What Are the Next Steps for Making Health-Care Reform Happen?
Oct. 20, 2006 -- ABC News has asked a panel of experts five questions about what it would take to fix the U.S. health-care system, and we'll post one question and answer every day this week.
The experts include physicians, academics and consumer advocates.
Below is the fifth and final batch of responses they've brought to this five-part series -- some surprising, some simple.
Question: What are the next steps for making it happen?
Dr. Alan Garber
Director, Center for Health Policy, Stanford University
The federal government and private organizations should provide information to help the public learn more about which health care is truly valuable. As health-care consumers, we need to recognize what our care really costs. We can no longer pretend that costs that we pay indirectly as part of our health-insurance premiums are paid by someone else with deep pockets.
And we need a national dialogue about how we should spend our tax dollars -- how much on health care, and how much on other needs like roads, public safety and schools. We face real challenges that require decisive action, but that action should be well-informed and well-planned.
Dr. David Gratzer
Senior fellow at the Manhattan Institute, and a licensed physician in the United States and Canada. Gratzer wrote "The Cure: How Capitalism Can Save American Health Care"
Capitalism: Make health insurance more like other types of insurance; promote competition; reform Medicaid, using welfare reform as a template; revisit Medicare reform; address the cost of prescription drugs by reconsidering the size and scope of the [Food and Drug Administration].
Regina Herzlinger
Senior Fellow at the Manhattan Institute and the Nancy R. McPherson professor of business administration at the Harvard Business School
Require employers who pay for health insurance to give the money directly to their employees. Make the transfer of the money fair, tax-wise. Require everybody to buy health insurance. Require all health-service providers to have their quality measured and the results posted publicly. Risk-adjust the transfer so that doctors get more when they see a sick patient than a well one.
Dr. Joanne Lynn
Physician and researcher with the Department of Health and Human Services Office of Clinical Standards and Quality at the Centers for Medicare and Medicaid Services
Much is happening already -- demonstration projects under the Centers for Medicare and Medicaid Services (CMS); research spearheaded by the Assistant Secretary for Planning and Evaluation (ASPE) in the U.S. Department of Health and Human Services and by the Agency for Healthcare Research and Quality (AHRQ); state initiatives using Medicaid; private initiatives in long-term care and in novel care delivery arrangements; and comprehensive coordinated services in the Veterans Health System and some capitated delivery systems.

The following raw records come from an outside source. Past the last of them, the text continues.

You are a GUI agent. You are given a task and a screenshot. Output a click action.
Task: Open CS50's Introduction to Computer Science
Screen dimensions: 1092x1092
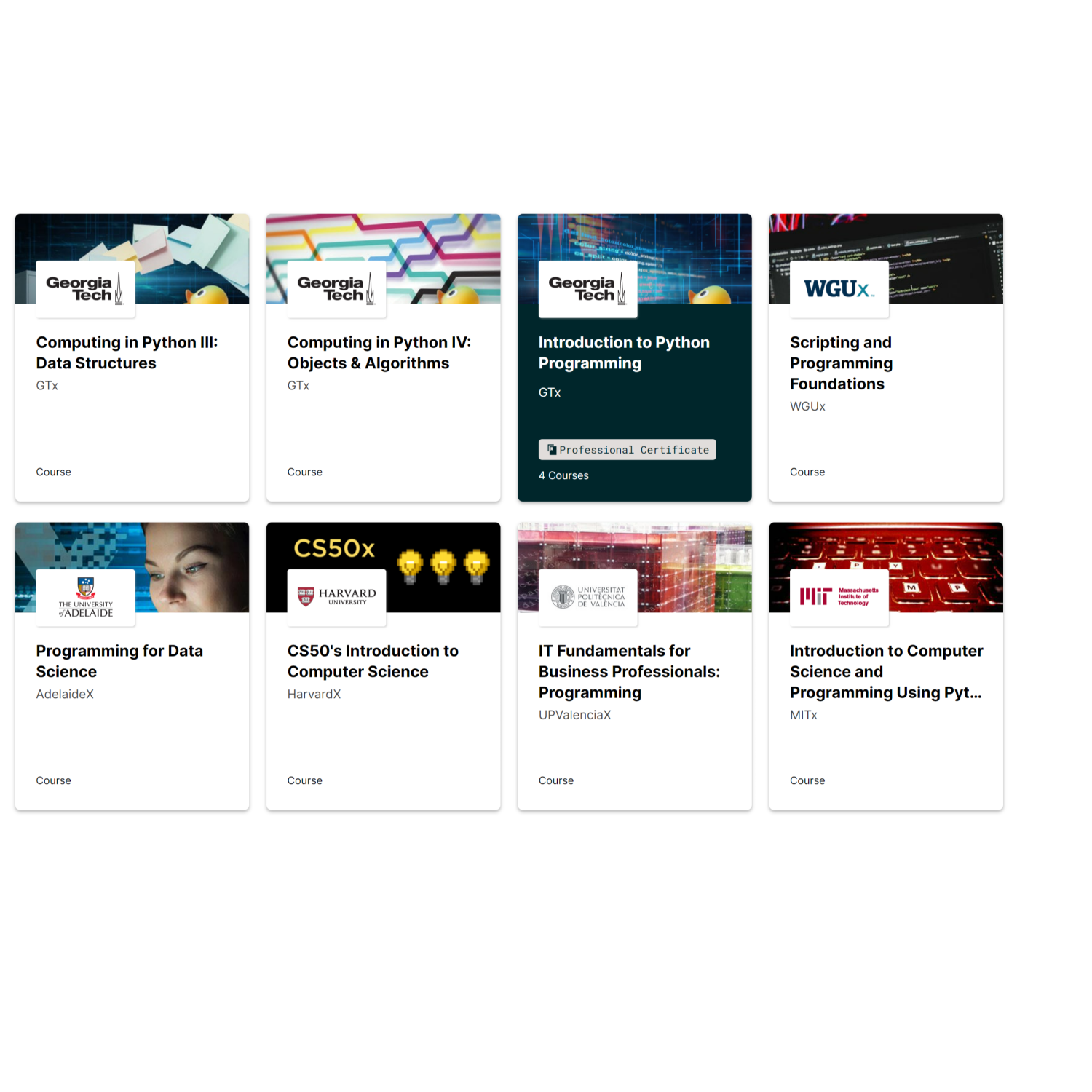(x=373, y=661)
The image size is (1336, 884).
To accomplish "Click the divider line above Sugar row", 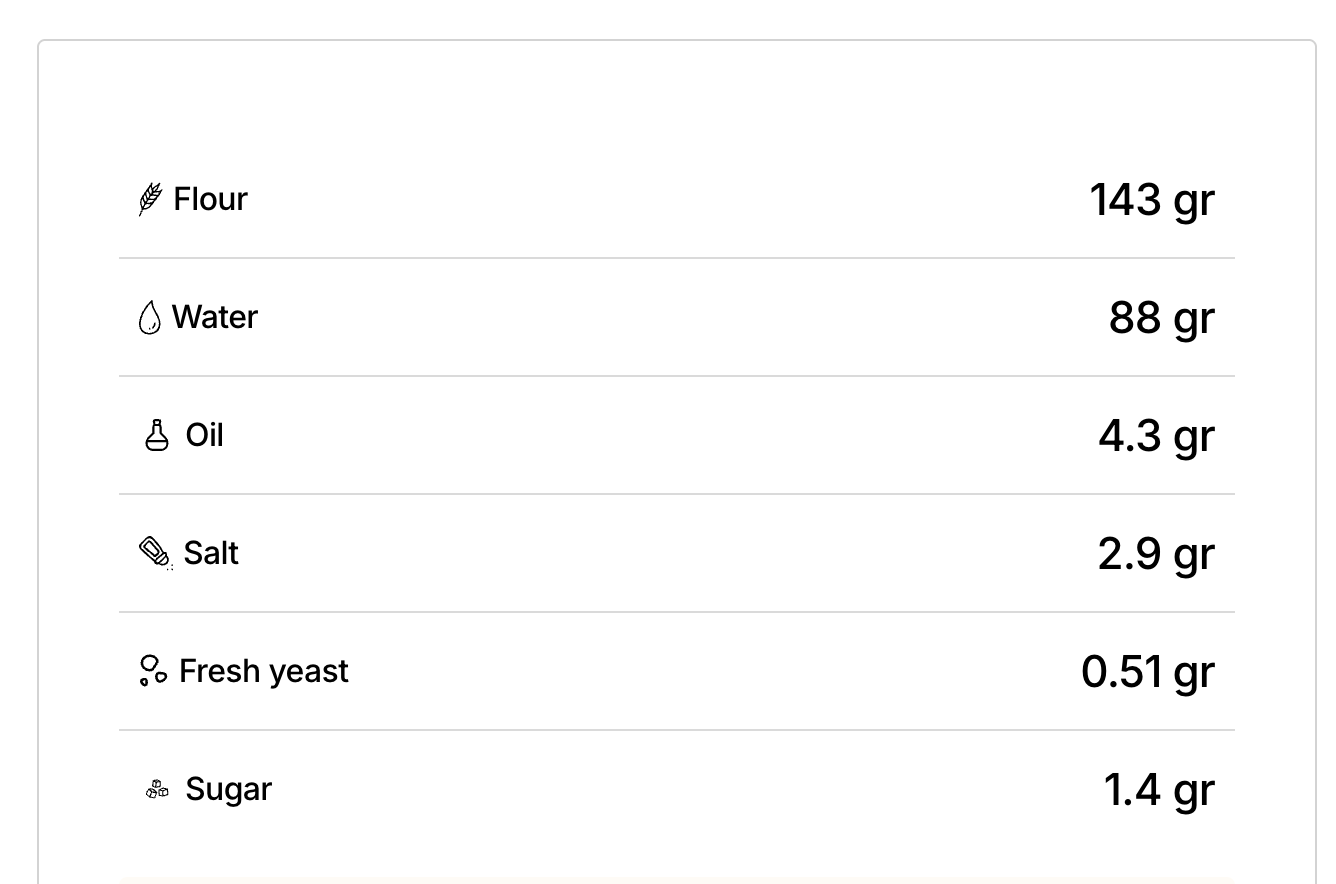I will click(x=677, y=730).
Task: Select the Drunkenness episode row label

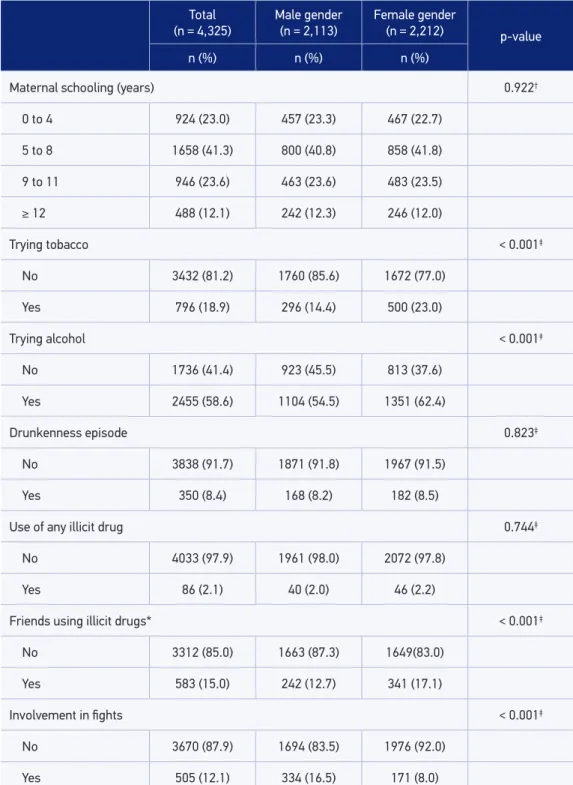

Everyone involved recognizes the urgency to find ways to deliver the fruits of modern medical care while also being equitable and efficient. The U.S. will need to maintain a commitment to ongoing reforms and growing insight for some years in order to achieve a care system that gets the right services to every person at the right time -- every time.
Lisa McGiffert
Senior policy analyst at Consumers Union, publisher of Consumer Reports
Though there's broad agreement among Americans that our health-care system needs to change, we do not yet agree on how to do it. It's time to start a serious conversation. Any solution must be measured against some basic agreements: that it covers everyone, assures a high-quality of care, contains costs, finances care fairly, is publicly accountable, and guarantees the right to choose where we go for health care and who will provide it.
A lot of people make a lot of money on health care in America. They have direct access to our leaders and use their vast resources to influence public policy and public opinion whenever changes are proposed. We need strong voices to counter their influence.
Robert E. Moffit
Director, Center for Health Policy Studies, the Heritage Foundation
Two thoughts come to mind.
First, at the very least, Congress should enact an individual health care tax credit for individuals and families who do not or cannot get health insurance through the place of work. This would create a level playing field between employment and non-employment based health insurance, and resolves some of the glaring inequities in the health insurance markets that today penalize low income working people.
Second, state officials could transform their uncompensated care subsidies to hospitals and other health-care facilities into a pool for the funding of vouchers for low-income people without health coverage, as was done recently in Massachusetts.
Debra Ness
President, National Partnership for Women and Families
We need to put in place performance standards and collect data and share it with the public. That will help consumers make smart decisions about what doctor, what surgeon, what hospital to go to. Poor care and medical errors are costing lives every day. There is no time to waste.